Copy out every line of the records below word for word, changing nothing.

Element lookup records:
BEGIN

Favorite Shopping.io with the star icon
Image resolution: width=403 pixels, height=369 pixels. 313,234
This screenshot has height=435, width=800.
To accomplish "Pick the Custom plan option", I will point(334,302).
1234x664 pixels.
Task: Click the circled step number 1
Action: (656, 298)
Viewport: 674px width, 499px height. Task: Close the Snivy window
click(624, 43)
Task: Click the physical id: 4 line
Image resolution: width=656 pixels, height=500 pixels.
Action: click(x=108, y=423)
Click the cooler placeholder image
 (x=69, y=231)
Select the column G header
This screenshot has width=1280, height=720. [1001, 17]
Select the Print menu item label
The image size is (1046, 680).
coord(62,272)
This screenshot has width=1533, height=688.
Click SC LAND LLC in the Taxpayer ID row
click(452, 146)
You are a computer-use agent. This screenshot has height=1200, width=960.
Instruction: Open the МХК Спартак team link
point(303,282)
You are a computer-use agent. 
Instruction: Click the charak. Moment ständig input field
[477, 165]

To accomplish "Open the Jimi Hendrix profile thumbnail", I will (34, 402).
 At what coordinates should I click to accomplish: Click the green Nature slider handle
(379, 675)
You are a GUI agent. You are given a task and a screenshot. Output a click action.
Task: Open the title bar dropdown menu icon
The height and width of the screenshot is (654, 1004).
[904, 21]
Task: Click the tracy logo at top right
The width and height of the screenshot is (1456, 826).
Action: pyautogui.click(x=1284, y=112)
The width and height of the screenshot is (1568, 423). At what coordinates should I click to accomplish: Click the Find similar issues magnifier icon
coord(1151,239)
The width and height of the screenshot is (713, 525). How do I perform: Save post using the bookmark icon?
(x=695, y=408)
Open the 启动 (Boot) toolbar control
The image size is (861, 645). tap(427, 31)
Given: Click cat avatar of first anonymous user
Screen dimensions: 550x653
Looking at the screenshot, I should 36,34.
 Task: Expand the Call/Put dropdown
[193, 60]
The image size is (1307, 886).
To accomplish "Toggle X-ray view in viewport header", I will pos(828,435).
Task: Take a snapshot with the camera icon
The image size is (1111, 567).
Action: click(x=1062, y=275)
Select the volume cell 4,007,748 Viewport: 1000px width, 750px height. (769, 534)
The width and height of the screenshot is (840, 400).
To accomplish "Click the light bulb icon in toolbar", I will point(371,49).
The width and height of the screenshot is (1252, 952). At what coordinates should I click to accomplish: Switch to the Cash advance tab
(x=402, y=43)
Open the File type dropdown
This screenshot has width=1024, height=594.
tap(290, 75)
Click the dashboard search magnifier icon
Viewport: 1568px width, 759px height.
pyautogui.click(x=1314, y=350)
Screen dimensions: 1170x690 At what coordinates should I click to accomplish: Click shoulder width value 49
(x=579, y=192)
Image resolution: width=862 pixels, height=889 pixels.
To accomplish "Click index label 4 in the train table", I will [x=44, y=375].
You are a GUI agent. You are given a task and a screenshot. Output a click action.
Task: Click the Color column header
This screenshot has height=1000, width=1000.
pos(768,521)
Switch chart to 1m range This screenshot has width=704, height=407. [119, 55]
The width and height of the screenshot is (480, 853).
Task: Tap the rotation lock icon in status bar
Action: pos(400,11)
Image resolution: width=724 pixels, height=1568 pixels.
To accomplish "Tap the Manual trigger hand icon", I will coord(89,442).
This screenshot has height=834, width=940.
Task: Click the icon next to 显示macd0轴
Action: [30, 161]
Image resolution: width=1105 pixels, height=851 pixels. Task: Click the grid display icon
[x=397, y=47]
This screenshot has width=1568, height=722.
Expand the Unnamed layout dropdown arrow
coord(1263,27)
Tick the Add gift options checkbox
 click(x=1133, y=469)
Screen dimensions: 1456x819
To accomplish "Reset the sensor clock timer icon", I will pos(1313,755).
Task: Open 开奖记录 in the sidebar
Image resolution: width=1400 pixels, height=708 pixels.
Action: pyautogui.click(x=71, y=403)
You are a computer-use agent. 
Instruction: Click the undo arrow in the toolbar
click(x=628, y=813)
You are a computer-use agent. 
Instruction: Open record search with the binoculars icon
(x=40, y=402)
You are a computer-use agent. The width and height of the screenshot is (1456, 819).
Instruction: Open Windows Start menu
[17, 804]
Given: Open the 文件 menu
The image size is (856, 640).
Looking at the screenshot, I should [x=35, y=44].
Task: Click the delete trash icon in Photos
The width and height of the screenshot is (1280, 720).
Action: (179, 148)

END

**Correct output:**
Favorite Shopping.io with the star icon
Image resolution: width=403 pixels, height=369 pixels. 313,234
This screenshot has height=435, width=800.
To accomplish "Pick the Custom plan option", I will point(334,302).
1234x664 pixels.
Task: Click the circled step number 1
Action: (656, 298)
Viewport: 674px width, 499px height. Task: Close the Snivy window
click(624, 43)
Task: Click the physical id: 4 line
Image resolution: width=656 pixels, height=500 pixels.
Action: click(x=108, y=423)
Click the cooler placeholder image
 (x=69, y=231)
Select the column G header
This screenshot has width=1280, height=720. [1001, 17]
Select the Print menu item label
The image size is (1046, 680).
coord(62,272)
This screenshot has width=1533, height=688.
Click SC LAND LLC in the Taxpayer ID row
click(452, 146)
You are a computer-use agent. This screenshot has height=1200, width=960.
Instruction: Open the МХК Спартак team link
point(303,282)
You are a computer-use agent. 
Instruction: Click the charak. Moment ständig input field
[477, 165]

To accomplish "Open the Jimi Hendrix profile thumbnail", I will (34, 402).
 At what coordinates should I click to accomplish: Click the green Nature slider handle
(379, 675)
You are a GUI agent. You are given a task and a screenshot. Output a click action.
Task: Open the title bar dropdown menu icon
The height and width of the screenshot is (654, 1004).
[904, 21]
Task: Click the tracy logo at top right
The width and height of the screenshot is (1456, 826).
Action: pyautogui.click(x=1284, y=112)
The width and height of the screenshot is (1568, 423). At what coordinates should I click to accomplish: Click the Find similar issues magnifier icon
coord(1151,239)
The width and height of the screenshot is (713, 525). How do I perform: Save post using the bookmark icon?
(x=695, y=408)
Open the 启动 (Boot) toolbar control
The image size is (861, 645). tap(427, 31)
Given: Click cat avatar of first anonymous user
Screen dimensions: 550x653
Looking at the screenshot, I should 36,34.
 Task: Expand the Call/Put dropdown
[193, 60]
The image size is (1307, 886).
To accomplish "Toggle X-ray view in viewport header", I will pos(828,435).
Task: Take a snapshot with the camera icon
The image size is (1111, 567).
Action: click(x=1062, y=275)
Select the volume cell 4,007,748 Viewport: 1000px width, 750px height. (769, 534)
The width and height of the screenshot is (840, 400).
To accomplish "Click the light bulb icon in toolbar", I will point(371,49).
The width and height of the screenshot is (1252, 952). At what coordinates should I click to accomplish: Switch to the Cash advance tab
(x=402, y=43)
Open the File type dropdown
This screenshot has width=1024, height=594.
tap(290, 75)
Click the dashboard search magnifier icon
Viewport: 1568px width, 759px height.
pyautogui.click(x=1314, y=350)
Screen dimensions: 1170x690 At what coordinates should I click to accomplish: Click shoulder width value 49
(x=579, y=192)
Image resolution: width=862 pixels, height=889 pixels.
To accomplish "Click index label 4 in the train table", I will [x=44, y=375].
You are a GUI agent. You are given a task and a screenshot. Output a click action.
Task: Click the Color column header
This screenshot has height=1000, width=1000.
pos(768,521)
Switch chart to 1m range This screenshot has width=704, height=407. [119, 55]
The width and height of the screenshot is (480, 853).
Task: Tap the rotation lock icon in status bar
Action: pos(400,11)
Image resolution: width=724 pixels, height=1568 pixels.
To accomplish "Tap the Manual trigger hand icon", I will coord(89,442).
This screenshot has height=834, width=940.
Task: Click the icon next to 显示macd0轴
Action: [30, 161]
Image resolution: width=1105 pixels, height=851 pixels. Task: Click the grid display icon
[x=397, y=47]
This screenshot has width=1568, height=722.
Expand the Unnamed layout dropdown arrow
coord(1263,27)
Tick the Add gift options checkbox
 click(x=1133, y=469)
Screen dimensions: 1456x819
To accomplish "Reset the sensor clock timer icon", I will pos(1313,755).
Task: Open 开奖记录 in the sidebar
Image resolution: width=1400 pixels, height=708 pixels.
Action: pyautogui.click(x=71, y=403)
You are a computer-use agent. 
Instruction: Click the undo arrow in the toolbar
click(x=628, y=813)
You are a computer-use agent. 
Instruction: Open record search with the binoculars icon
(x=40, y=402)
You are a computer-use agent. The width and height of the screenshot is (1456, 819).
Instruction: Open Windows Start menu
[17, 804]
Given: Open the 文件 menu
The image size is (856, 640).
Looking at the screenshot, I should [x=35, y=44].
Task: Click the delete trash icon in Photos
The width and height of the screenshot is (1280, 720).
Action: (179, 148)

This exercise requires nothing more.